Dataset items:
____________________

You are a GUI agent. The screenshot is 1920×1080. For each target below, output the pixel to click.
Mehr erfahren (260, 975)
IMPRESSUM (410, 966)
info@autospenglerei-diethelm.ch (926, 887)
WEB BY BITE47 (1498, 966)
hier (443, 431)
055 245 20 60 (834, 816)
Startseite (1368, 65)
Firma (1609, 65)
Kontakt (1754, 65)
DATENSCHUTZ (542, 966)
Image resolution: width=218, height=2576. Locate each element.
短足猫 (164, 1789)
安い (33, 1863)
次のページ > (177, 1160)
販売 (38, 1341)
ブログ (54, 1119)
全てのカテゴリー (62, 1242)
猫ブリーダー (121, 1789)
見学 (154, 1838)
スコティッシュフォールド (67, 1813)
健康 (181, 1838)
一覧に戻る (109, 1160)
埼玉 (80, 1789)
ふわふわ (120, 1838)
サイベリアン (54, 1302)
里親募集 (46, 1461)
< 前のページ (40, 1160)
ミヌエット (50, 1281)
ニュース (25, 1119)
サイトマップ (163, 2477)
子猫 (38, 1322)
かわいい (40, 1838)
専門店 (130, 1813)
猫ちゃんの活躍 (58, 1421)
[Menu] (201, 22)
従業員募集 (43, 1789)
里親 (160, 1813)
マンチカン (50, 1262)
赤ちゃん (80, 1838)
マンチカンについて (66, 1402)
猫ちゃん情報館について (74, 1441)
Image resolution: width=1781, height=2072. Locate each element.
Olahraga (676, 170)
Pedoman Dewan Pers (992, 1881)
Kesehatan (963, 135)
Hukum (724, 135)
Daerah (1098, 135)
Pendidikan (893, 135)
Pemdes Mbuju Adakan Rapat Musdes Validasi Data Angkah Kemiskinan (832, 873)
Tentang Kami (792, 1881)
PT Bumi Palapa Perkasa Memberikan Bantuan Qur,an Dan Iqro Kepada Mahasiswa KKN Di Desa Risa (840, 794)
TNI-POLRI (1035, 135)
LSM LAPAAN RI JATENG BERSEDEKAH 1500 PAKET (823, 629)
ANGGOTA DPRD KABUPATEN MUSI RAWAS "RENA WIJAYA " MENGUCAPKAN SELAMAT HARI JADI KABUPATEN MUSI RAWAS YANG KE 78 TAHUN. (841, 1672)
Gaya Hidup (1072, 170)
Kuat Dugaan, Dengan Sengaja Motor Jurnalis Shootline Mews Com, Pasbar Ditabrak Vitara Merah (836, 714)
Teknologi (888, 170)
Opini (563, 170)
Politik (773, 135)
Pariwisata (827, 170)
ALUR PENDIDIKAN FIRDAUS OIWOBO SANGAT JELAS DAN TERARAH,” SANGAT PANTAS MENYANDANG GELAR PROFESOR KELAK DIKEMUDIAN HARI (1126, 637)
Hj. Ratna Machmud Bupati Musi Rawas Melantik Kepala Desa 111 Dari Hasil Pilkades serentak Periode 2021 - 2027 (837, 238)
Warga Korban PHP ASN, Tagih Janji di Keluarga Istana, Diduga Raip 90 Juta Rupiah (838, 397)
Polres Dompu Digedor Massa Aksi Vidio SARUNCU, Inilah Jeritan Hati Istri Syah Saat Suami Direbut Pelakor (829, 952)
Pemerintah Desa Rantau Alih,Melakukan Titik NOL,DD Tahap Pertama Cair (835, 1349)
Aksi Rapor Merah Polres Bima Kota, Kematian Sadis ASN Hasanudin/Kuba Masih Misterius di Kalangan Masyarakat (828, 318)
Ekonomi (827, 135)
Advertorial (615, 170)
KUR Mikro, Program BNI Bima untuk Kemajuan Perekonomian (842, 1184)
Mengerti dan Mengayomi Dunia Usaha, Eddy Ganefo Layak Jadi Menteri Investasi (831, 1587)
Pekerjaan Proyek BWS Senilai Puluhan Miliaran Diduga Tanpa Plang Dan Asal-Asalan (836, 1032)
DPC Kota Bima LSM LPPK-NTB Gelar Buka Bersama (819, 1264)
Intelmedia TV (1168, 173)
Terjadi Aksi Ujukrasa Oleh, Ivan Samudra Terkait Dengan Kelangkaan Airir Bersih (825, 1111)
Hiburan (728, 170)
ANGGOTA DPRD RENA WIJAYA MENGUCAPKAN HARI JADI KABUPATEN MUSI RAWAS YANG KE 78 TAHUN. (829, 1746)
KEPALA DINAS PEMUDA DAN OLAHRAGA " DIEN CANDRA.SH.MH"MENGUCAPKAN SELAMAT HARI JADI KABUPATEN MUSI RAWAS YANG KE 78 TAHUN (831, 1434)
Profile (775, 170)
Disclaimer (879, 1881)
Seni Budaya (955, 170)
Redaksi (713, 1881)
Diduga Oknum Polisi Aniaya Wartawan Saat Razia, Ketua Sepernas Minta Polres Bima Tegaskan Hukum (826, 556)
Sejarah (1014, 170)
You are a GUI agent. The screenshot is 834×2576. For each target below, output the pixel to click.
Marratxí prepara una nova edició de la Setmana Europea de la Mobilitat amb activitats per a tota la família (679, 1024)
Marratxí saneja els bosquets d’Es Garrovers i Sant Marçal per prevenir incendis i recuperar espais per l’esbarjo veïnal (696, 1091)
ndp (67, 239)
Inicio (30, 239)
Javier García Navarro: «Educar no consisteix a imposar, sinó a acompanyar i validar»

____________________

_TASK STATEMENT_. All of the data above needs to be retyped exactly, with each line as it stands.

_RESPONSE TO THIS TASK_.
You are a GUI agent. The screenshot is 1920×1080. For each target below, output the pixel to click.
Mehr erfahren (260, 975)
IMPRESSUM (410, 966)
info@autospenglerei-diethelm.ch (926, 887)
WEB BY BITE47 (1498, 966)
hier (443, 431)
055 245 20 60 (834, 816)
Startseite (1368, 65)
Firma (1609, 65)
Kontakt (1754, 65)
DATENSCHUTZ (542, 966)
Image resolution: width=218, height=2576. Locate each element.
短足猫 (164, 1789)
安い (33, 1863)
次のページ > (177, 1160)
販売 (38, 1341)
ブログ (54, 1119)
全てのカテゴリー (62, 1242)
猫ブリーダー (121, 1789)
見学 (154, 1838)
スコティッシュフォールド (67, 1813)
健康 (181, 1838)
一覧に戻る (109, 1160)
埼玉 (80, 1789)
ふわふわ (120, 1838)
サイベリアン (54, 1302)
里親募集 (46, 1461)
< 前のページ (40, 1160)
ミヌエット (50, 1281)
ニュース (25, 1119)
サイトマップ (163, 2477)
子猫 (38, 1322)
かわいい (40, 1838)
専門店 (130, 1813)
猫ちゃんの活躍 (58, 1421)
[Menu] (201, 22)
従業員募集 (43, 1789)
里親 (160, 1813)
マンチカン (50, 1262)
赤ちゃん (80, 1838)
マンチカンについて (66, 1402)
猫ちゃん情報館について (74, 1441)
Image resolution: width=1781, height=2072. Locate each element.
Olahraga (676, 170)
Pedoman Dewan Pers (992, 1881)
Kesehatan (963, 135)
Hukum (724, 135)
Daerah (1098, 135)
Pendidikan (893, 135)
Pemdes Mbuju Adakan Rapat Musdes Validasi Data Angkah Kemiskinan (832, 873)
Tentang Kami (792, 1881)
PT Bumi Palapa Perkasa Memberikan Bantuan Qur,an Dan Iqro Kepada Mahasiswa KKN Di Desa Risa (840, 794)
TNI-POLRI (1035, 135)
LSM LAPAAN RI JATENG BERSEDEKAH 1500 PAKET (823, 629)
ANGGOTA DPRD KABUPATEN MUSI RAWAS "RENA WIJAYA " MENGUCAPKAN SELAMAT HARI JADI KABUPATEN MUSI RAWAS YANG KE 78 TAHUN. (841, 1672)
Gaya Hidup (1072, 170)
Kuat Dugaan, Dengan Sengaja Motor Jurnalis Shootline Mews Com, Pasbar Ditabrak Vitara Merah (836, 714)
Teknologi (888, 170)
Opini (563, 170)
Politik (773, 135)
Pariwisata (827, 170)
ALUR PENDIDIKAN FIRDAUS OIWOBO SANGAT JELAS DAN TERARAH,” SANGAT PANTAS MENYANDANG GELAR PROFESOR KELAK DIKEMUDIAN HARI (1126, 637)
Hj. Ratna Machmud Bupati Musi Rawas Melantik Kepala Desa 111 Dari Hasil Pilkades serentak Periode 2021 - 2027 (837, 238)
Warga Korban PHP ASN, Tagih Janji di Keluarga Istana, Diduga Raip 90 Juta Rupiah (838, 397)
Polres Dompu Digedor Massa Aksi Vidio SARUNCU, Inilah Jeritan Hati Istri Syah Saat Suami Direbut Pelakor (829, 952)
Pemerintah Desa Rantau Alih,Melakukan Titik NOL,DD Tahap Pertama Cair (835, 1349)
Aksi Rapor Merah Polres Bima Kota, Kematian Sadis ASN Hasanudin/Kuba Masih Misterius di Kalangan Masyarakat (828, 318)
Ekonomi (827, 135)
Advertorial (615, 170)
KUR Mikro, Program BNI Bima untuk Kemajuan Perekonomian (842, 1184)
Mengerti dan Mengayomi Dunia Usaha, Eddy Ganefo Layak Jadi Menteri Investasi (831, 1587)
Pekerjaan Proyek BWS Senilai Puluhan Miliaran Diduga Tanpa Plang Dan Asal-Asalan (836, 1032)
DPC Kota Bima LSM LPPK-NTB Gelar Buka Bersama (819, 1264)
Intelmedia TV (1168, 173)
Terjadi Aksi Ujukrasa Oleh, Ivan Samudra Terkait Dengan Kelangkaan Airir Bersih (825, 1111)
Hiburan (728, 170)
ANGGOTA DPRD RENA WIJAYA MENGUCAPKAN HARI JADI KABUPATEN MUSI RAWAS YANG KE 78 TAHUN. (829, 1746)
KEPALA DINAS PEMUDA DAN OLAHRAGA " DIEN CANDRA.SH.MH"MENGUCAPKAN SELAMAT HARI JADI KABUPATEN MUSI RAWAS YANG KE 78 TAHUN (831, 1434)
Profile (775, 170)
Disclaimer (879, 1881)
Seni Budaya (955, 170)
Redaksi (713, 1881)
Diduga Oknum Polisi Aniaya Wartawan Saat Razia, Ketua Sepernas Minta Polres Bima Tegaskan Hukum (826, 556)
Sejarah (1014, 170)
You are a GUI agent. The screenshot is 834×2576. For each target below, output the pixel to click.
Marratxí prepara una nova edició de la Setmana Europea de la Mobilitat amb activitats per a tota la família (679, 1024)
Marratxí saneja els bosquets d’Es Garrovers i Sant Marçal per prevenir incendis i recuperar espais per l’esbarjo veïnal (696, 1091)
ndp (67, 239)
Inicio (30, 239)
Javier García Navarro: «Educar no consisteix a imposar, sinó a acompanyar i validar»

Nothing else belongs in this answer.